Part of a data file:
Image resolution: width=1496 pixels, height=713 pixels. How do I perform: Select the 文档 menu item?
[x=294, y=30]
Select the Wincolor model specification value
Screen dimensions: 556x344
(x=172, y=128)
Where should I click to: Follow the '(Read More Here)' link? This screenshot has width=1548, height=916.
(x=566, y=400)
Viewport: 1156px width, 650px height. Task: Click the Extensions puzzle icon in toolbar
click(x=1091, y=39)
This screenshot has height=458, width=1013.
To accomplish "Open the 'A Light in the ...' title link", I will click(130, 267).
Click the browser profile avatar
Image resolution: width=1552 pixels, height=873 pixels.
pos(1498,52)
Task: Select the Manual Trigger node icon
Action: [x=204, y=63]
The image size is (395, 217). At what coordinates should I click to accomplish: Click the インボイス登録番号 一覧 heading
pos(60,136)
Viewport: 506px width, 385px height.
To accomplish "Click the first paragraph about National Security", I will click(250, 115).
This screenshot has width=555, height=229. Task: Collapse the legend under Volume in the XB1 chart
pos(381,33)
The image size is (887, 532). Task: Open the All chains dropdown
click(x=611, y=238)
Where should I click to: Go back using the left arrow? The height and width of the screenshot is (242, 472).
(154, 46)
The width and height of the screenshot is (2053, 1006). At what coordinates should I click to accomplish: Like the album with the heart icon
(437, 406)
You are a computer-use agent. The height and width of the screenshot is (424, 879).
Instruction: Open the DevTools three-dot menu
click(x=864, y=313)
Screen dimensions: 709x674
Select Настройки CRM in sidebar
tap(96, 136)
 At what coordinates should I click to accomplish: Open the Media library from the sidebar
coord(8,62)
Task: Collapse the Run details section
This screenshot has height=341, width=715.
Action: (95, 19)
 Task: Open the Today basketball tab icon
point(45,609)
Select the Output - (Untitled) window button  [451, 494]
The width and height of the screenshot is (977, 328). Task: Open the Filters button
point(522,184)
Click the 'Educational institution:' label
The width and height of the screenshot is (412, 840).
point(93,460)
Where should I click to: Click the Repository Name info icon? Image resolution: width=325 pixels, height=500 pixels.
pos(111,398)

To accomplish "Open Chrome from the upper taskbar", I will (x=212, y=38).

WORK TO BE COMPLETED — Reproduce all of the data above, switching every occurrence of "sidebar" to "side panel" and changing nothing else.

SOLUTION —
Image resolution: width=1496 pixels, height=713 pixels. How do I perform: Select the 文档 menu item?
[x=294, y=30]
Select the Wincolor model specification value
Screen dimensions: 556x344
(x=172, y=128)
Where should I click to: Follow the '(Read More Here)' link? This screenshot has width=1548, height=916.
(x=566, y=400)
Viewport: 1156px width, 650px height. Task: Click the Extensions puzzle icon in toolbar
click(x=1091, y=39)
This screenshot has height=458, width=1013.
To accomplish "Open the 'A Light in the ...' title link", I will click(130, 267).
Click the browser profile avatar
Image resolution: width=1552 pixels, height=873 pixels.
pos(1498,52)
Task: Select the Manual Trigger node icon
Action: [x=204, y=63]
The image size is (395, 217). At what coordinates should I click to accomplish: Click the インボイス登録番号 一覧 heading
pos(60,136)
Viewport: 506px width, 385px height.
To accomplish "Click the first paragraph about National Security", I will click(250, 115).
This screenshot has width=555, height=229. Task: Collapse the legend under Volume in the XB1 chart
pos(381,33)
The image size is (887, 532). Task: Open the All chains dropdown
click(x=611, y=238)
Where should I click to: Go back using the left arrow? The height and width of the screenshot is (242, 472).
(154, 46)
The width and height of the screenshot is (2053, 1006). At what coordinates should I click to accomplish: Like the album with the heart icon
(437, 406)
You are a computer-use agent. The height and width of the screenshot is (424, 879).
Instruction: Open the DevTools three-dot menu
click(x=864, y=313)
Screen dimensions: 709x674
Select Настройки CRM in side panel
tap(96, 136)
 At what coordinates should I click to accomplish: Open the Media library from the side panel
coord(8,62)
Task: Collapse the Run details section
This screenshot has height=341, width=715.
Action: (95, 19)
 Task: Open the Today basketball tab icon
point(45,609)
Select the Output - (Untitled) window button  [451, 494]
The width and height of the screenshot is (977, 328). Task: Open the Filters button
point(522,184)
Click the 'Educational institution:' label
The width and height of the screenshot is (412, 840).
point(93,460)
Where should I click to: Click the Repository Name info icon? Image resolution: width=325 pixels, height=500 pixels.
pos(111,398)

To accomplish "Open Chrome from the upper taskbar", I will (x=212, y=38).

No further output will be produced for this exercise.